Wir sind jung und brauchen die Welt!


Mehr als 1000 Menschen sind heute in Bochum dem Aufruf von Fridays for Future gefolgt und haben für mehr Anstrengungen beim Klimaschutz demonstriert. In ganz Deutschland waren es beim globalen Klimastreik 250.000 an 200 Standorten.

Nach der Auftaktkundgebung um 13 Uhr am Rathaus zog die Demo über Kortumstraße, Südring, Universitätsstraße und Steinring zum Aral/BP-Haus an der Wittener Straße. Denn gegen den britischen Mineralölkonzern gibt es konkrete Vorwürfe: Nicht genug zu tun für den Klimaschutz und Verletzung der Menschenrechte in weniger entwickelten Ländern.

 

 

 

 

Hier die Rede von Patrick Steinbach, ver.di Vertrauensleutesprecher bei der BOGESTRA:

Liebe Mitstreiterinnen und Demonstrantinnen, liebe Kolleginnen. Liebe Bürger.

im Namen der Vertrauensleute der BOGESTRA und der Gewerkschaft ver.di stehe ich heute vor euch, um über die immense Bedeutung der Verkehrswende für den Klimawandel zu sprechen. Diese Themen gehen uns alle an, und es ist an der Zeit, dass wir gemeinsam handeln.

Der öffentliche Personennahverkehr, kurz ÖPNV, ist ein entscheidender Erfolgsfaktor für eine erfolgreiche Verkehrswende. Denn um die Herausforderungen des Klimawandels zu bewältigen, benötigen wir große Massentransportmittel. Der Ausbau des ÖPNV ermöglicht es uns, auf individuelle Fahrzeuge zu verzichten und stattdessen auf nachhaltige und effiziente Verkehrslösungen zu setzen.

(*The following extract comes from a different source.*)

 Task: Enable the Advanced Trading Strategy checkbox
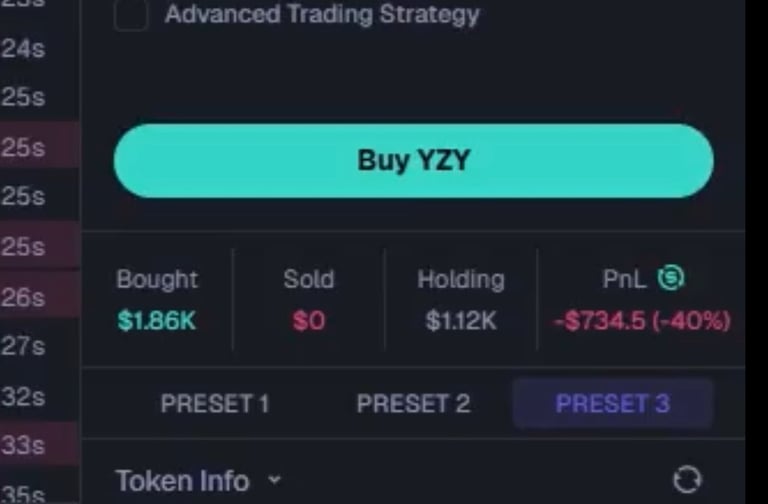pyautogui.click(x=132, y=15)
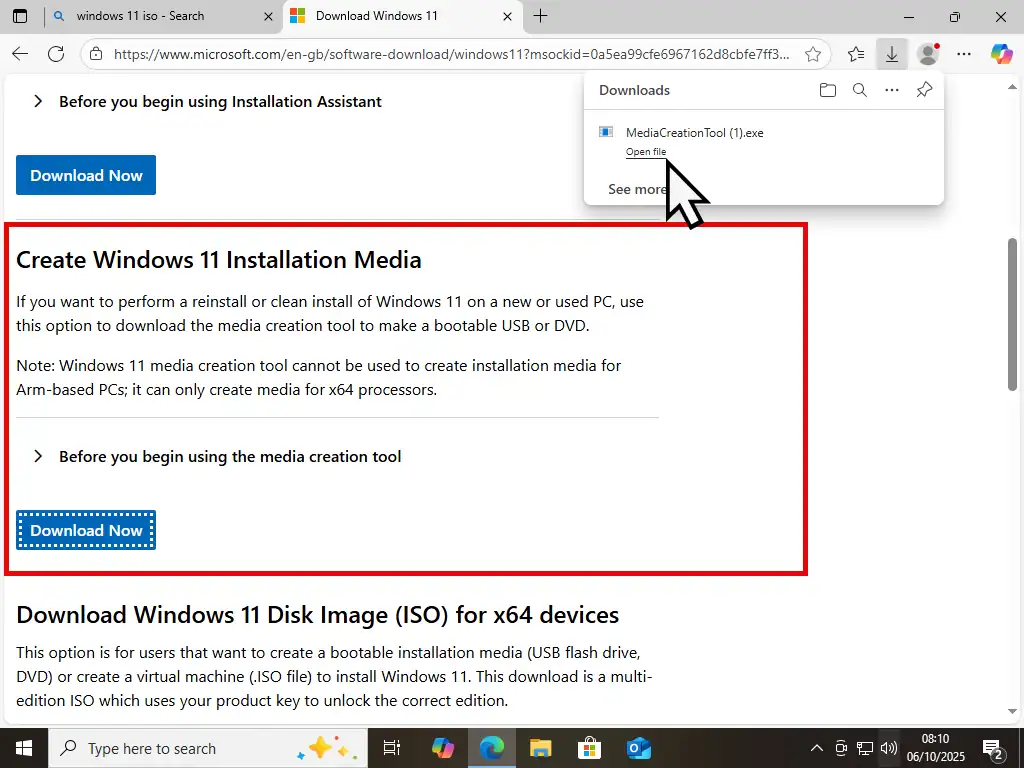Screen dimensions: 1024x768
Task: Click the address bar URL field
Action: coord(450,54)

Doch um diesen Erfolg zu gewährleisten, brauchen wir dringend mehr Personal. Die Beschäftigten im ÖPNV spielen eine entscheidende Rolle bei der Umsetzung der Verkehrswende. Damit sie diese Aufgabe erfolgreich bewältigen können, müssen gute Arbeitsbedingungen und angemessene Entlohnung gewährleistet sein. Denn motiviertes und gut ausgebildetes Personal ist die Grundlage für einen effektiven und zuverlässigen öffentlichen Nahverkehr.

Darüber hinaus benötigen wir eine angemessene finanzielle Unterstützung von Land und Bund. Die Kommunen können die Verkehrswende nicht alleine stemmen. Es ist an der Zeit, dass die Politik ein klares Bekenntnis zur Verkehrswende abgibt und nicht länger wegschaut. Wir können es uns nicht leisten, in endlosen Diskussionen über neue Finanzierungsmöglichkeiten gefangen zu sein. Land und Bund müssen handeln und die notwendigen finanziellen Mittel bereitstellen, damit die Verkehrswende nicht scheitert.

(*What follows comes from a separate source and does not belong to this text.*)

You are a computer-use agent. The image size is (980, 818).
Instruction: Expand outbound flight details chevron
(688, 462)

Aber nicht nur die Politik ist gefragt, sondern auch die Arbeitgeberverbände der Verkehrsunternehmen. Wir fordern sie auf, sich klar zu positionieren und aktiv zur Gestaltung der Verkehrswende beizutragen. Gemeinsam können wir die Weichen für eine nachhaltige Zukunft stellen.

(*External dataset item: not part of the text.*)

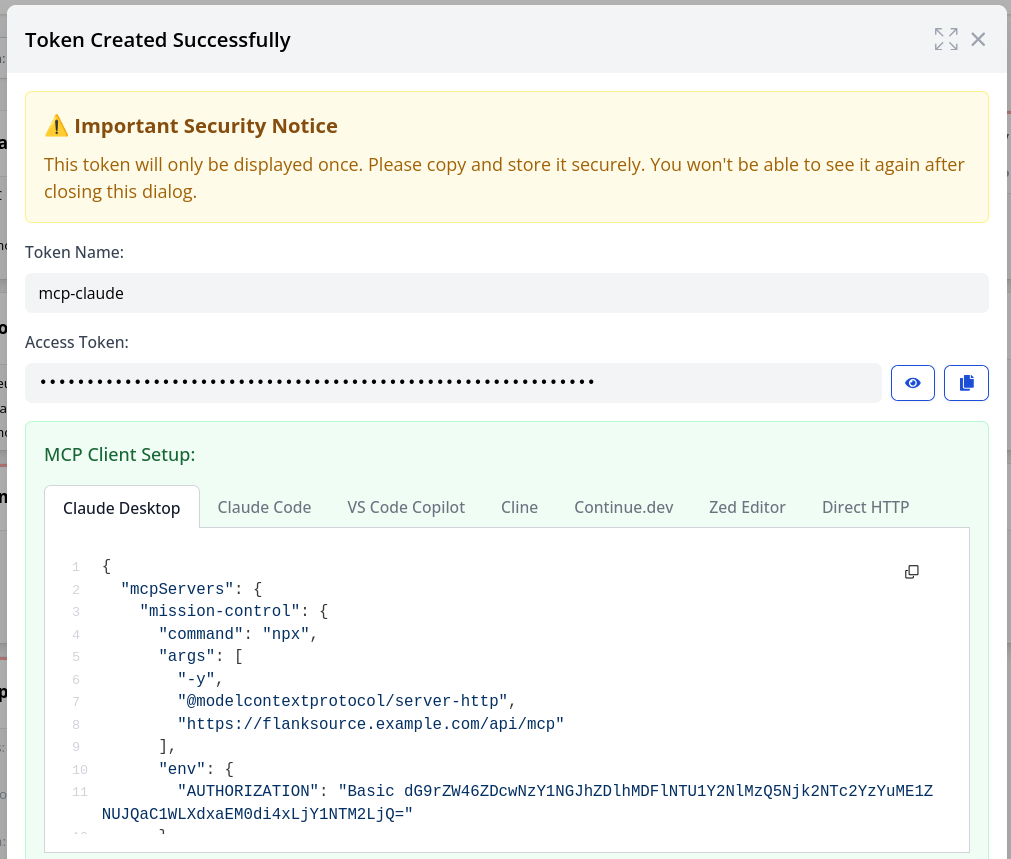Copy the JSON config code snippet
This screenshot has width=1011, height=859.
911,572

Abschließend möchte ich betonen, dass ver.di und Fridays for Future auch zukünftig gemeinsam für eine echte Verkehrswende eintreten werden. Deshalb starten wir heute eine bundesweite Petition für eine bessere Finanzierung des ÖPNV. Jeder von euch ist herzlich eingeladen, diese Petition zu unterstützen und zu unterschreiben. Die Unterschriftenlisten werden hier herumgereicht.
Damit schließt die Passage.